* _What is being asked_
In the records below, find the line containing "1024x488 pixels.", then print it and every following line exactly, through the last, without pictures.

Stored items

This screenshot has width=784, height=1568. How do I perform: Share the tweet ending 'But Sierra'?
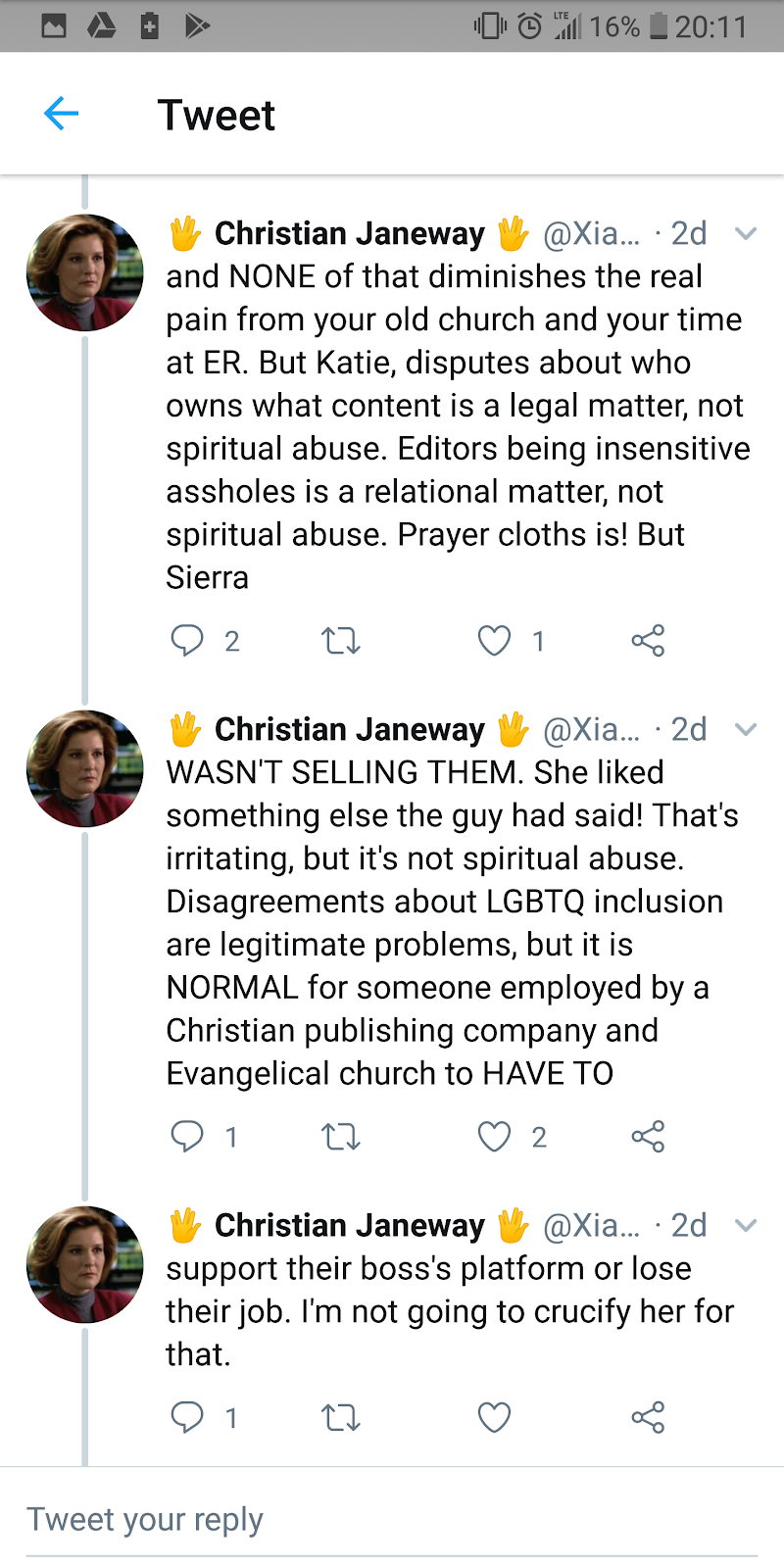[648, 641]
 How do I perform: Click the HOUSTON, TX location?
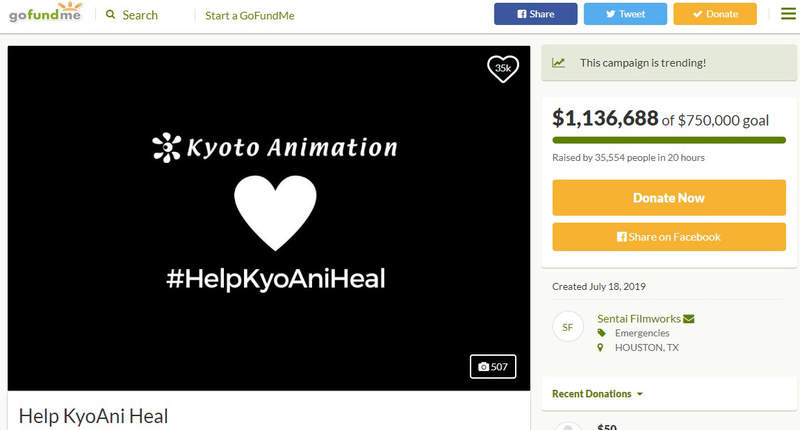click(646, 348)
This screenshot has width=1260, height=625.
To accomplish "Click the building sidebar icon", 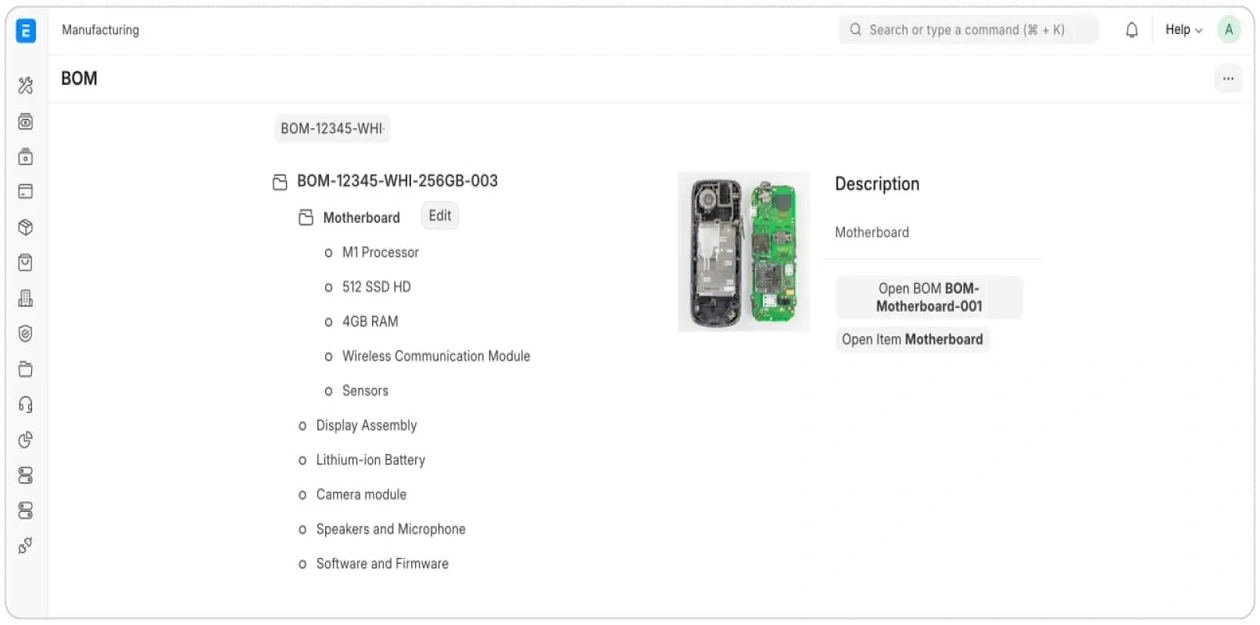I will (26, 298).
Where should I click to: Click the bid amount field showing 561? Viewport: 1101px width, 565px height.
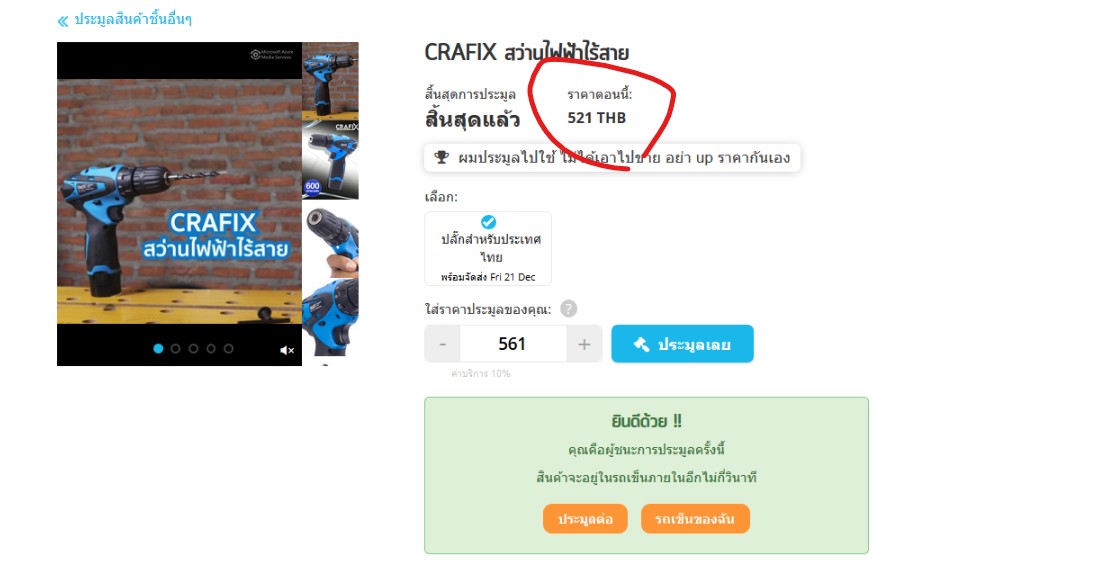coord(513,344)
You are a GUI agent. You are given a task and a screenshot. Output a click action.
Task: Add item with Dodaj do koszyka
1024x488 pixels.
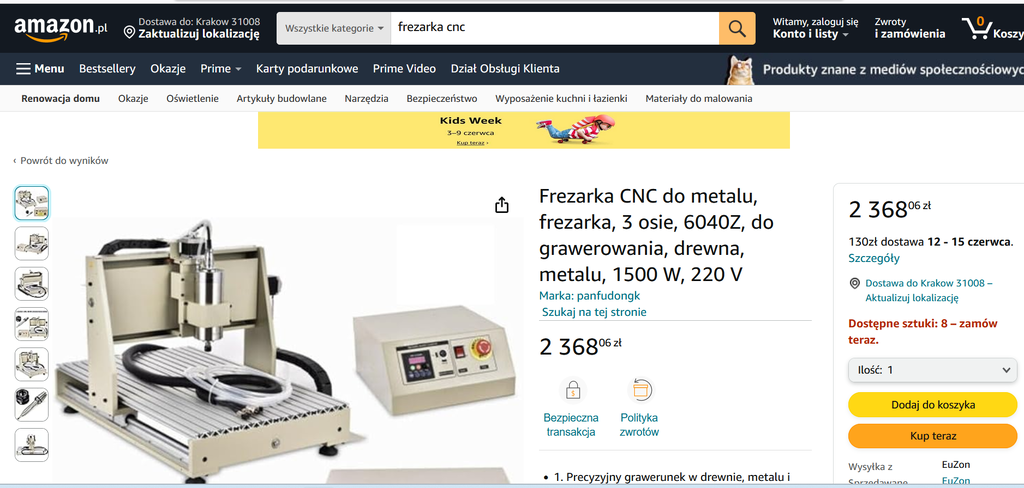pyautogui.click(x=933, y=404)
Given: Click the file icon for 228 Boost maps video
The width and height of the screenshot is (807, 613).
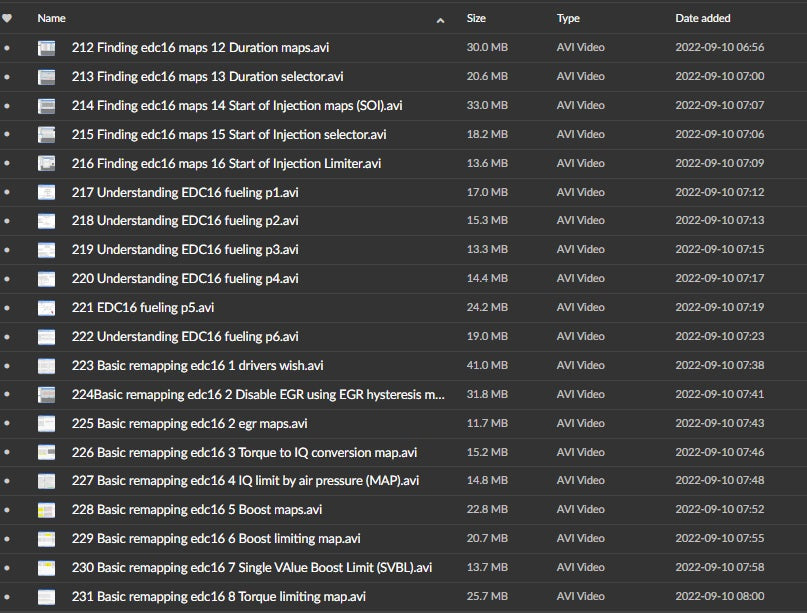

* _Answer section_
1024x488 pixels.
pyautogui.click(x=933, y=404)
Given: Click the file icon for 228 Boost maps video
The width and height of the screenshot is (807, 613).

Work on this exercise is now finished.